With the increasing importance of securing business accounts, multi-factor authentication (MFA) has become a widely adopted standard. Although its effectiveness in preventing unauthorized access is undeniable, implementing MFA solutions can be complicated due to the variety of designs and ideas available. As a result, businesses and employees often find that MFA can be overly cumbersome.
There are several reasons why MFA has not been more widely implemented.
1. The Perception of MFA as a Financial Burden
Implementing MFA for businesses comes with a cost, and the expenses associated with MFA can accumulate over time. Third-party MFA solutions often come with subscription fees, which are typically charged per user. Even built-in options, such as Microsoft 365’s MFA features, can incur additional costs depending on the Microsoft Entra license. Furthermore, there are costs associated with training employees to use MFA and the time spent by IT on enrollment. If MFA leads to an increase in help desk calls, support costs will also rise. While these expenses are significantly less than the cost of a security breach (which was $4.88 million last year), businesses often struggle to recognize this connection.

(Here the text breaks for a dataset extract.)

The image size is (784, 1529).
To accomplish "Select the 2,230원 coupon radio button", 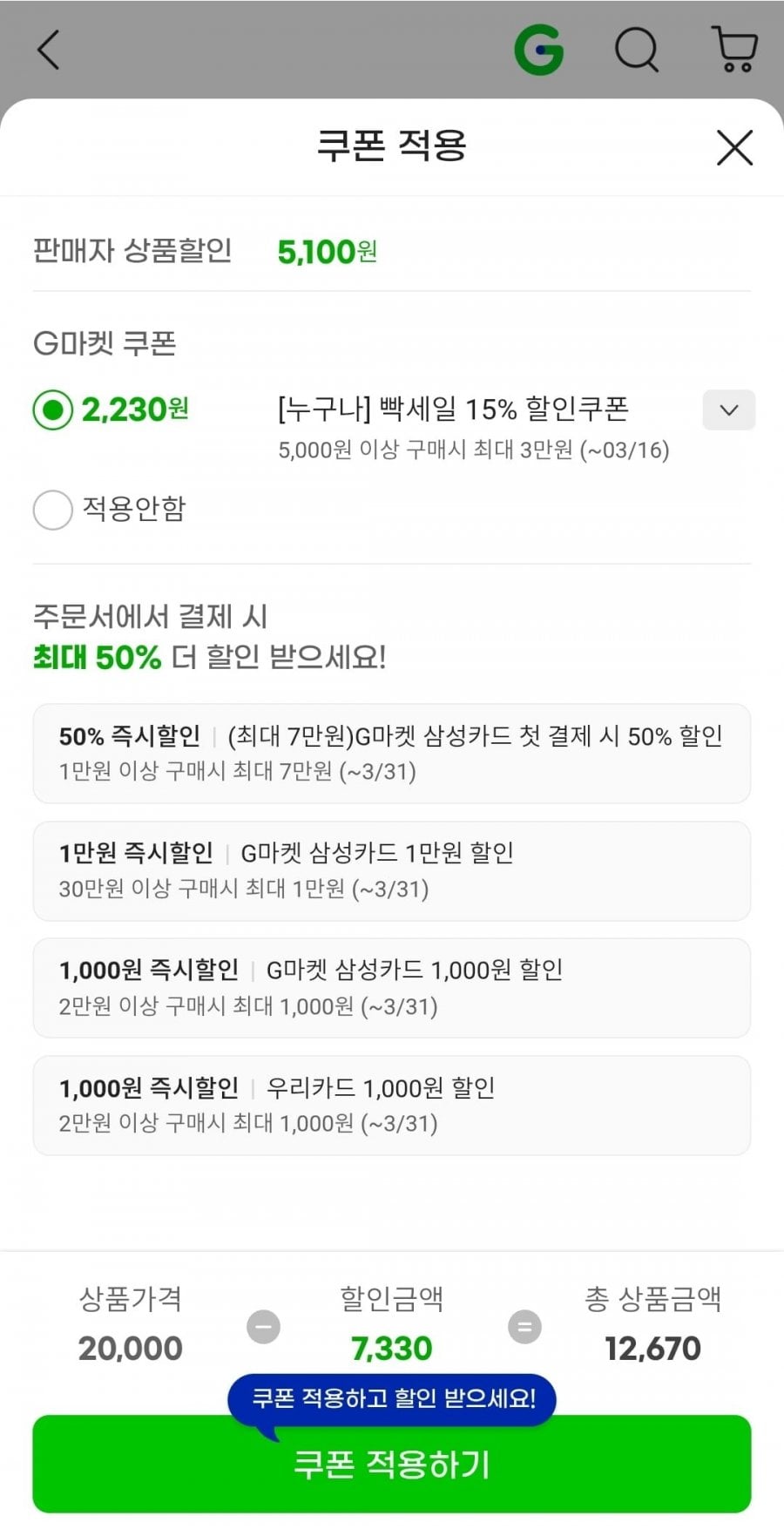I will pyautogui.click(x=53, y=409).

In addition to these direct costs, the indirect costs of MFA implementation should also be considered. These can include the time and resources required to manage and maintain MFA systems, as well as the potential impact on employee productivity.

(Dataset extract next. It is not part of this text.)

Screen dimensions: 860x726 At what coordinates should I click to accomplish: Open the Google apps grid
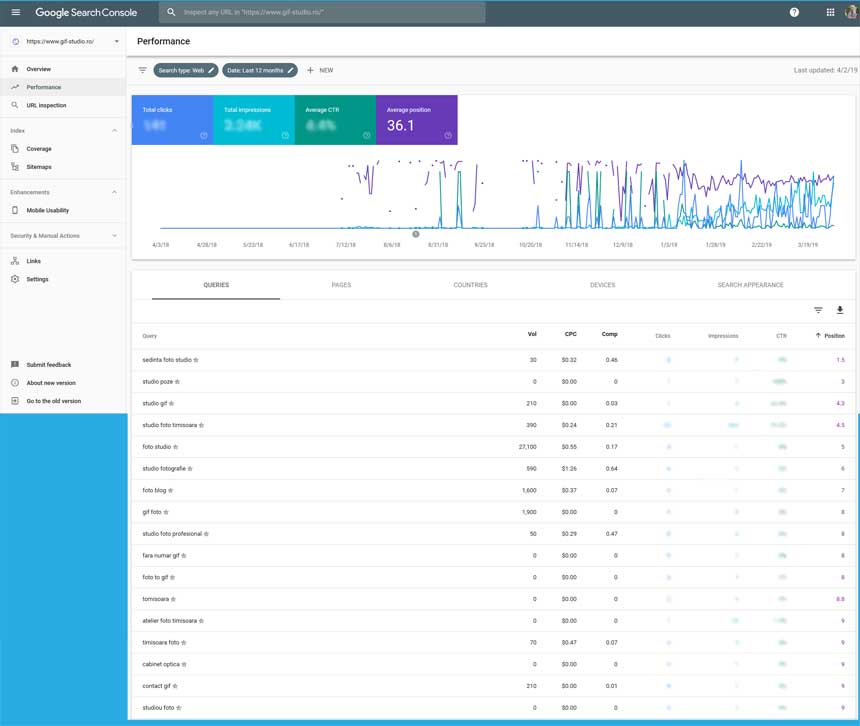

2. Persistent Challenges with User Experience
Regardless of the approach taken, MFA inevitably adds extra steps to the authentication process. After entering a password, users must complete an additional verification step, which can create friction. Administrators must carefully consider the type of MFA used, how frequently it is required, and balance these factors with risk. Combining MFA with Single Sign-On (SSO) can help alleviate some of the security burdens by allowing users to authenticate once to access multiple applications, rather than logging in separately to each one. This can reduce friction for users and prevent MFA from interfering with their work. Beyond SSO, it is essential to keep end-users satisfied by opting for an MFA platform with flexible policy settings. For instance, internal workstation access may not require MFA as frequently as remote access via VPN, RDP, or other external connections.
3. Hidden Pitfalls in MFA Implementation
Deploying MFA and training users is a complex task. The first step is to create and manage a system that simplifies the process – from user enrollment to monitoring MFA activity. It is crucial to choose an MFA solution that integrates seamlessly with the organization’s existing identity setup. Securing access to a combination of on-premises Active Directory (AD) and cloud infrastructure can result in managing multiple identities per user, creating management overhead and a hybrid identity security gap.

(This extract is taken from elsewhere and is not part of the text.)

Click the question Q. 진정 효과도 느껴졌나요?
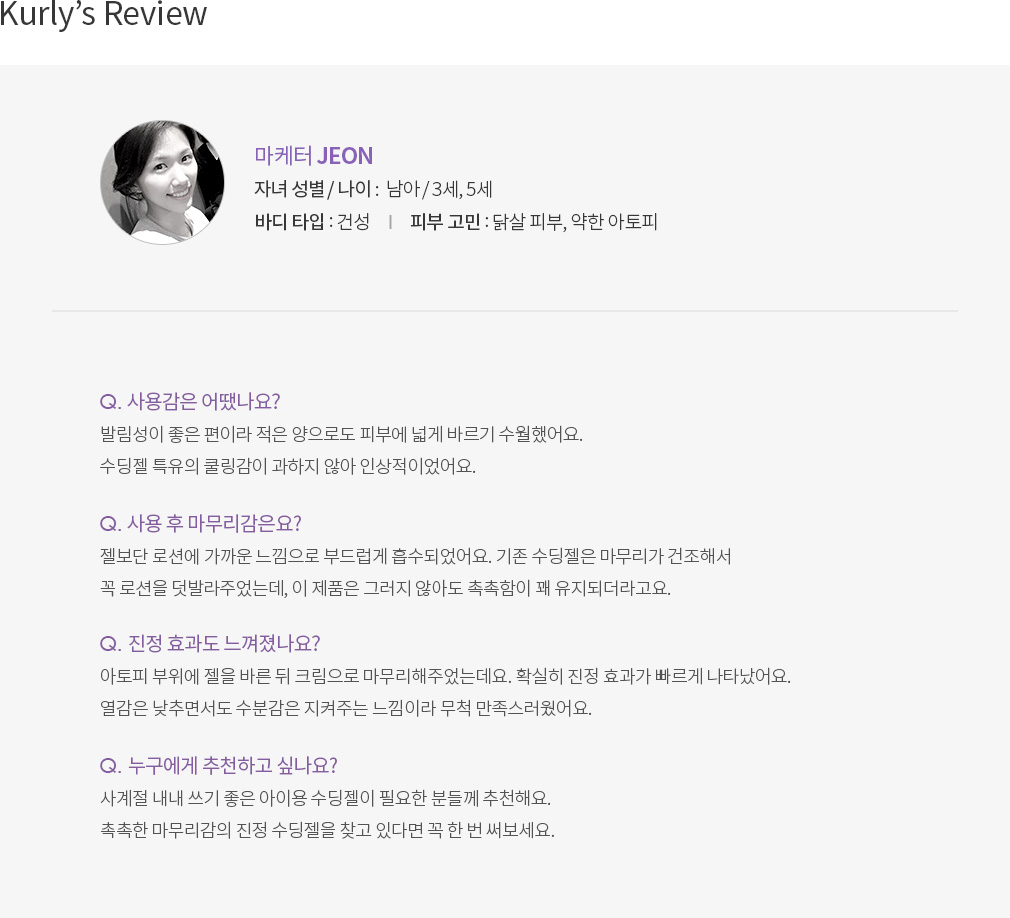 210,644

Scalability is also a critical factor: as the user base grows, can the system keep up? If a third-party MFA service is relied upon, what happens in the event of downtime? Additionally, there is the issue of connectivity. Many MFA solutions assume users are always online, but what if they are offline or on an isolated network with limited connectivity? It is essential to consider how and where users log on and evaluate if the MFA should support local prompts to authenticate users, even when their device is not connected to the internet.
4. The Limitations of MFA
While MFA significantly enhances security, it is not a foolproof solution. Each MFA method has its weaknesses, which attackers can exploit. For example, SMS-based MFA (which is no longer recommended) is vulnerable to SIM-swapping attacks, while push notifications can be susceptible to MFA fatigue, where users are bombarded with repeated login requests by attackers who have already compromised their passwords.
More advanced attackers have tools to steal session cookies, allowing them to bypass MFA entirely in certain situations. SSO, while convenient, can exacerbate the problem – if an attacker breaches one MFA barrier, they may gain access to multiple applications.
A More Effective Approach to MFA
The key takeaway is that MFA should be part of a broader strategy that includes monitoring and logging to provide administrators with visibility into authentication activities. While MFA is a crucial layer in defending against unauthorized access, its deployment will inevitably bring challenges. It is essential to plan for these challenges and understand the costs, consider user experience, and take a proactive approach to mitigating the limitations of MFA.